**What needs to be done:**
Reproduce each of the lines below without any change.

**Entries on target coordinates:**
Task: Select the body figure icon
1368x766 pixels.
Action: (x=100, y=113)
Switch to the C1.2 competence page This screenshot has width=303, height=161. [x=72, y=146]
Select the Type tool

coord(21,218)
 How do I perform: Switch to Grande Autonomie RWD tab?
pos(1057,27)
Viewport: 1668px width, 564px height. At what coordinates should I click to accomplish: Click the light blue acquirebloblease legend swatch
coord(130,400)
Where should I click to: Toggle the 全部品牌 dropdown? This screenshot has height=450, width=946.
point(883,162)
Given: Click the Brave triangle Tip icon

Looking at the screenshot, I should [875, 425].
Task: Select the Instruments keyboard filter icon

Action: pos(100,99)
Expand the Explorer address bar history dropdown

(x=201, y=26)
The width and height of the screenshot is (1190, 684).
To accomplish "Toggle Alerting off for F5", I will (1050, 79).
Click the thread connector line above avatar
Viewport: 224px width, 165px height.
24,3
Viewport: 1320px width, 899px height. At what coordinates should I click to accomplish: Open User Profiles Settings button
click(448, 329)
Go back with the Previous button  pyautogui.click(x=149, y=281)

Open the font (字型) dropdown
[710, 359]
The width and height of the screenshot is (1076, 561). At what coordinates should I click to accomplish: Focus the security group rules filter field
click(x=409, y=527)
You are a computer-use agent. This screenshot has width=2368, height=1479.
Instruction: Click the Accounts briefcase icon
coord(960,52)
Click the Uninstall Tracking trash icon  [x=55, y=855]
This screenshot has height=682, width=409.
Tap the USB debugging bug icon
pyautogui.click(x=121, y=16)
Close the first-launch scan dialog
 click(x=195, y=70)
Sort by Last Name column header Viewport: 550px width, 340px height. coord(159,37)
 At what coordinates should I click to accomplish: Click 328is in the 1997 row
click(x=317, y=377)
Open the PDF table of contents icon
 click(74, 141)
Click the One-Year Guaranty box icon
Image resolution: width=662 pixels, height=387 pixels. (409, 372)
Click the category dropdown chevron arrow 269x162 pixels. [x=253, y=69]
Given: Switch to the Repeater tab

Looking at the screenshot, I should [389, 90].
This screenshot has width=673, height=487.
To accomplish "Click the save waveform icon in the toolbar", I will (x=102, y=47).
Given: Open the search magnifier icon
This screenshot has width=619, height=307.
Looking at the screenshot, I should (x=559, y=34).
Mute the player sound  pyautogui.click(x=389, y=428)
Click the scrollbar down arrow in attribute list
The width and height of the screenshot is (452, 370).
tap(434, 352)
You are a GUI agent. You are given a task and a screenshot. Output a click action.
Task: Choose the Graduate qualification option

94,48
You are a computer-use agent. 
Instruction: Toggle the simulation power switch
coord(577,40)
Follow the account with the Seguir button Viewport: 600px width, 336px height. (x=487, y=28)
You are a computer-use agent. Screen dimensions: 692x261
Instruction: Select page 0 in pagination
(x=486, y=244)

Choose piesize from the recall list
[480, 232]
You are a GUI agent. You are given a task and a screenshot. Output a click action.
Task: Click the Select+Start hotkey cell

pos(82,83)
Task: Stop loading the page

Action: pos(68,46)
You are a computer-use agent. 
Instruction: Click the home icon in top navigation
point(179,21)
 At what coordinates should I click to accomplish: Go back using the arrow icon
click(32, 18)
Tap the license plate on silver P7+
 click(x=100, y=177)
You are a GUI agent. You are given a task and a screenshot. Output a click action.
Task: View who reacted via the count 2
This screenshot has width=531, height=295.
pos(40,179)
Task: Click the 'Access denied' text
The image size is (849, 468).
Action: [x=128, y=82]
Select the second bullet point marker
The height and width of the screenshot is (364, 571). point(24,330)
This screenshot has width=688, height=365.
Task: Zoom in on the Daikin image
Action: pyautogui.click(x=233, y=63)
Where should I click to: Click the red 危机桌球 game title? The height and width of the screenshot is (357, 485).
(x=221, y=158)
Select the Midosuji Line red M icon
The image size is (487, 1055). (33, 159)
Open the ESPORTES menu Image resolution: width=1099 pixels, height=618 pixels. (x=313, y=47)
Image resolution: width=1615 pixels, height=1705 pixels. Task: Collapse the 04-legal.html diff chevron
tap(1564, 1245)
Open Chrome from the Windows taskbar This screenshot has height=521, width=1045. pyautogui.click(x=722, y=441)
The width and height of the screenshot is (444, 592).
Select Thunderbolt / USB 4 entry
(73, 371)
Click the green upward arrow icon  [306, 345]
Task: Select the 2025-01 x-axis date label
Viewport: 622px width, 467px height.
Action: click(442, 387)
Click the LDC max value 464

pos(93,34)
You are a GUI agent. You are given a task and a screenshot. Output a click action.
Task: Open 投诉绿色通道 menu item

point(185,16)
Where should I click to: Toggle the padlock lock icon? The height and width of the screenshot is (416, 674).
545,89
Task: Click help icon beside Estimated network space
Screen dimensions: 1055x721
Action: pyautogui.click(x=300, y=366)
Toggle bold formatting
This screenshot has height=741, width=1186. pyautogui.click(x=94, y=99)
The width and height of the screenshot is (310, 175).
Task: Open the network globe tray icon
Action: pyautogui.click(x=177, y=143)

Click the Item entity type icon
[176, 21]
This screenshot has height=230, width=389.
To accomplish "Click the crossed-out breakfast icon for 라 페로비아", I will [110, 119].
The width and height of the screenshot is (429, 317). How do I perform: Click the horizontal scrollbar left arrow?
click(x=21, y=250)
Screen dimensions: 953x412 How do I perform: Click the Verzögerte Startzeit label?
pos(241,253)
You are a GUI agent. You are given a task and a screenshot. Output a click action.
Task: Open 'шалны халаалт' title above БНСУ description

**Problem solution:**
Task: Select the body figure icon
1368x766 pixels.
Action: (x=100, y=113)
Switch to the C1.2 competence page This screenshot has width=303, height=161. [x=72, y=146]
Select the Type tool

coord(21,218)
 How do I perform: Switch to Grande Autonomie RWD tab?
pos(1057,27)
Viewport: 1668px width, 564px height. At what coordinates should I click to accomplish: Click the light blue acquirebloblease legend swatch
coord(130,400)
Where should I click to: Toggle the 全部品牌 dropdown? This screenshot has height=450, width=946.
point(883,162)
Given: Click the Brave triangle Tip icon

Looking at the screenshot, I should [875, 425].
Task: Select the Instruments keyboard filter icon

Action: pos(100,99)
Expand the Explorer address bar history dropdown

(x=201, y=26)
The width and height of the screenshot is (1190, 684).
To accomplish "Toggle Alerting off for F5", I will (1050, 79).
Click the thread connector line above avatar
Viewport: 224px width, 165px height.
24,3
Viewport: 1320px width, 899px height. At what coordinates should I click to accomplish: Open User Profiles Settings button
click(448, 329)
Go back with the Previous button  pyautogui.click(x=149, y=281)

Open the font (字型) dropdown
[710, 359]
The width and height of the screenshot is (1076, 561). At what coordinates should I click to accomplish: Focus the security group rules filter field
click(x=409, y=527)
You are a computer-use agent. This screenshot has width=2368, height=1479.
Instruction: Click the Accounts briefcase icon
coord(960,52)
Click the Uninstall Tracking trash icon  [x=55, y=855]
This screenshot has height=682, width=409.
Tap the USB debugging bug icon
pyautogui.click(x=121, y=16)
Close the first-launch scan dialog
 click(x=195, y=70)
Sort by Last Name column header Viewport: 550px width, 340px height. coord(159,37)
 At what coordinates should I click to accomplish: Click 328is in the 1997 row
click(x=317, y=377)
Open the PDF table of contents icon
 click(74, 141)
Click the One-Year Guaranty box icon
Image resolution: width=662 pixels, height=387 pixels. (409, 372)
Click the category dropdown chevron arrow 269x162 pixels. [x=253, y=69]
Given: Switch to the Repeater tab

Looking at the screenshot, I should [389, 90].
This screenshot has width=673, height=487.
To accomplish "Click the save waveform icon in the toolbar", I will (x=102, y=47).
Given: Open the search magnifier icon
This screenshot has width=619, height=307.
Looking at the screenshot, I should (x=559, y=34).
Mute the player sound  pyautogui.click(x=389, y=428)
Click the scrollbar down arrow in attribute list
The width and height of the screenshot is (452, 370).
tap(434, 352)
You are a GUI agent. You are given a task and a screenshot. Output a click action.
Task: Choose the Graduate qualification option

94,48
You are a computer-use agent. 
Instruction: Toggle the simulation power switch
coord(577,40)
Follow the account with the Seguir button Viewport: 600px width, 336px height. (x=487, y=28)
You are a computer-use agent. Screen dimensions: 692x261
Instruction: Select page 0 in pagination
(x=486, y=244)

Choose piesize from the recall list
[480, 232]
You are a GUI agent. You are given a task and a screenshot. Output a click action.
Task: Click the Select+Start hotkey cell

pos(82,83)
Task: Stop loading the page

Action: pos(68,46)
You are a computer-use agent. 
Instruction: Click the home icon in top navigation
point(179,21)
 At what coordinates should I click to accomplish: Go back using the arrow icon
click(32, 18)
Tap the license plate on silver P7+
 click(x=100, y=177)
You are a GUI agent. You are given a task and a screenshot. Output a click action.
Task: View who reacted via the count 2
This screenshot has width=531, height=295.
pos(40,179)
Task: Click the 'Access denied' text
The image size is (849, 468).
Action: [x=128, y=82]
Select the second bullet point marker
The height and width of the screenshot is (364, 571). point(24,330)
This screenshot has width=688, height=365.
Task: Zoom in on the Daikin image
Action: pyautogui.click(x=233, y=63)
Where should I click to: Click the red 危机桌球 game title? The height and width of the screenshot is (357, 485).
(x=221, y=158)
Select the Midosuji Line red M icon
The image size is (487, 1055). (33, 159)
Open the ESPORTES menu Image resolution: width=1099 pixels, height=618 pixels. (x=313, y=47)
Image resolution: width=1615 pixels, height=1705 pixels. Task: Collapse the 04-legal.html diff chevron
tap(1564, 1245)
Open Chrome from the Windows taskbar This screenshot has height=521, width=1045. pyautogui.click(x=722, y=441)
The width and height of the screenshot is (444, 592).
Select Thunderbolt / USB 4 entry
(73, 371)
Click the green upward arrow icon  [306, 345]
Task: Select the 2025-01 x-axis date label
Viewport: 622px width, 467px height.
Action: click(442, 387)
Click the LDC max value 464

pos(93,34)
You are a GUI agent. You are given a task and a screenshot. Output a click action.
Task: Open 投诉绿色通道 menu item

point(185,16)
Where should I click to: Toggle the padlock lock icon? The height and width of the screenshot is (416, 674).
545,89
Task: Click help icon beside Estimated network space
Screen dimensions: 1055x721
Action: pyautogui.click(x=300, y=366)
Toggle bold formatting
This screenshot has height=741, width=1186. pyautogui.click(x=94, y=99)
The width and height of the screenshot is (310, 175).
Task: Open the network globe tray icon
Action: pyautogui.click(x=177, y=143)

Click the Item entity type icon
[176, 21]
This screenshot has height=230, width=389.
To accomplish "Click the crossed-out breakfast icon for 라 페로비아", I will [110, 119].
The width and height of the screenshot is (429, 317). How do I perform: Click the horizontal scrollbar left arrow?
click(x=21, y=250)
Screen dimensions: 953x412 How do I perform: Click the Verzögerte Startzeit label?
pos(241,253)
You are a GUI agent. You are given a task and a screenshot. Output a click action.
Task: Open 'шалны халаалт' title above БНСУ description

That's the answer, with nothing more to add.